TikTok-Trend: Jugendliche stürmen Scientology-Zentren in riskanten "Speedruns"
Joachim RoseTikTok-Trend: Jugendliche stürmen Scientology-Zentren in riskanten "Speedruns"
Neuer TikTok-Trend: Jugendliche „stürmen“ Scientology-Zentren im „Scientology-Speedrun“
Ein neuer TikTok-Trend bringt junge Menschen dazu, Scientology-Kirchen im Rahmen eines sogenannten „Scientology-Speedruns“ zu „erstürmen“. Die Challenge, die in den USA begann, hat kürzlich Deutschland erreicht: Eine Berliner Bloggerin versuchte sich an einem lokalen Zentrum – doch bei ihrer Ankunft wartete bereits die Polizei.
Bei dem Trend geht es darum, durch Scientology-Gebäude zu rasen, wobei jede Etage wie ein Level in einem Videospiel behandelt wird. Sicherheitskräfte werden zu „NPCs“ – also zu Figuren, die es zu umgehen gilt –, während das Ziel ist, so weit wie möglich ins Innere vorzudringen. In den USA hat die Aktion bereits dazu geführt, dass einige Niederlassungen ihre Sicherheitsvorkehrungen verschärft haben.

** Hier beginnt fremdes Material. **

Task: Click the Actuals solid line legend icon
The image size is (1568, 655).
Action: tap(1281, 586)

Der deutsche Erstversuch fand im Scientology-Zentrum an der Otto-Suhr-Allee im Berliner Bezirk Charlottenburg statt. Die Bloggerin @larahertha, die den Versuch organisierte, wurde bei ihrer Ankunft von der Polizei erwartet. Trotzdem diskutieren Nutzer in ihren Kommentaren bereits über das nächste Ziel: den Bundestag.
Scientology, deren Ziel es ist, ihre Lehren zu verbreiten und durch ihre Methoden „geistig befreite“ Menschen – sogenannte „Clears“ – zu schaffen, zählt in Deutschland etwa 3.600 Mitglieder. Unbefugtes Betreten ihrer Einrichtungen kann mit Geldstrafen oder sogar bis zu einem Jahr Haft bestraft werden.

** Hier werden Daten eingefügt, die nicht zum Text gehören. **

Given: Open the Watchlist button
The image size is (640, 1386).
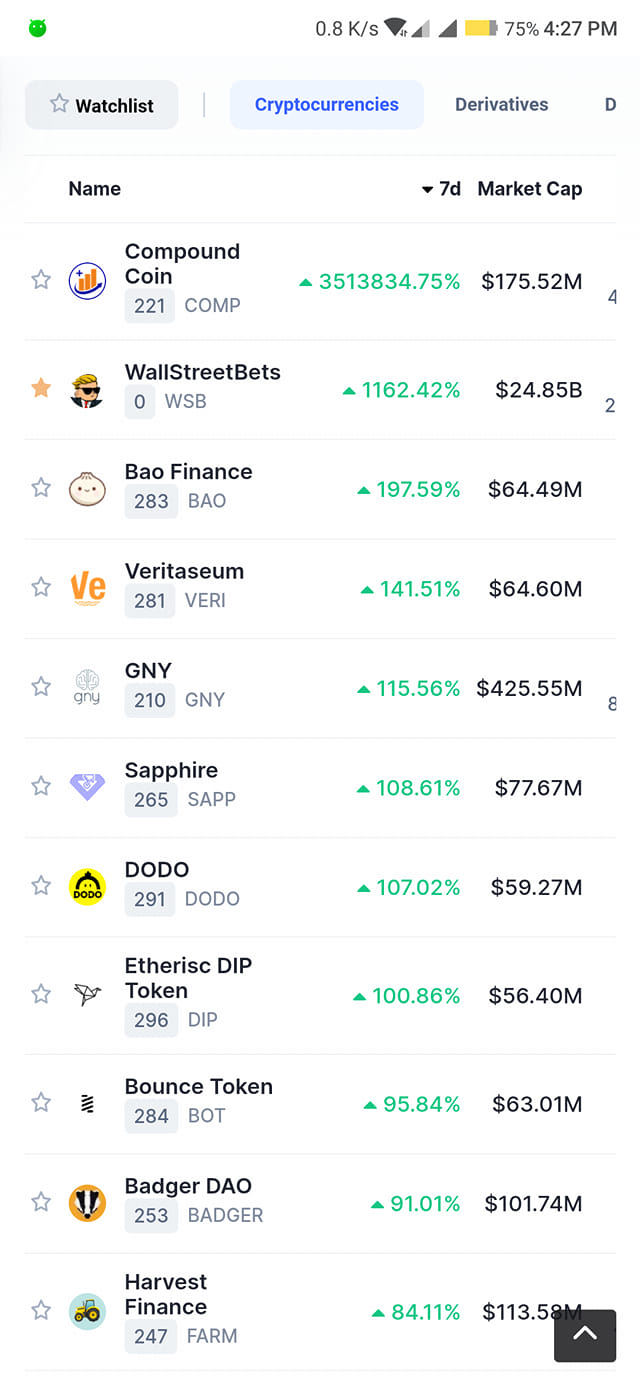Looking at the screenshot, I should 102,105.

Der Trend hat bereits zu Störungen in Scientology-Einrichtungen im Ausland geführt. Da deutsche Teilnehmer nun weitere Versuche planen, könnten die Behörden vor wachsenden Herausforderungen stehen, die Lage unter Kontrolle zu halten. Die Gesetze gegen Hausfriedensbruch bleiben zwar bestehen – doch ihre Durchsetzung könnte schwieriger werden, je weiter sich die Challenge verbreitet.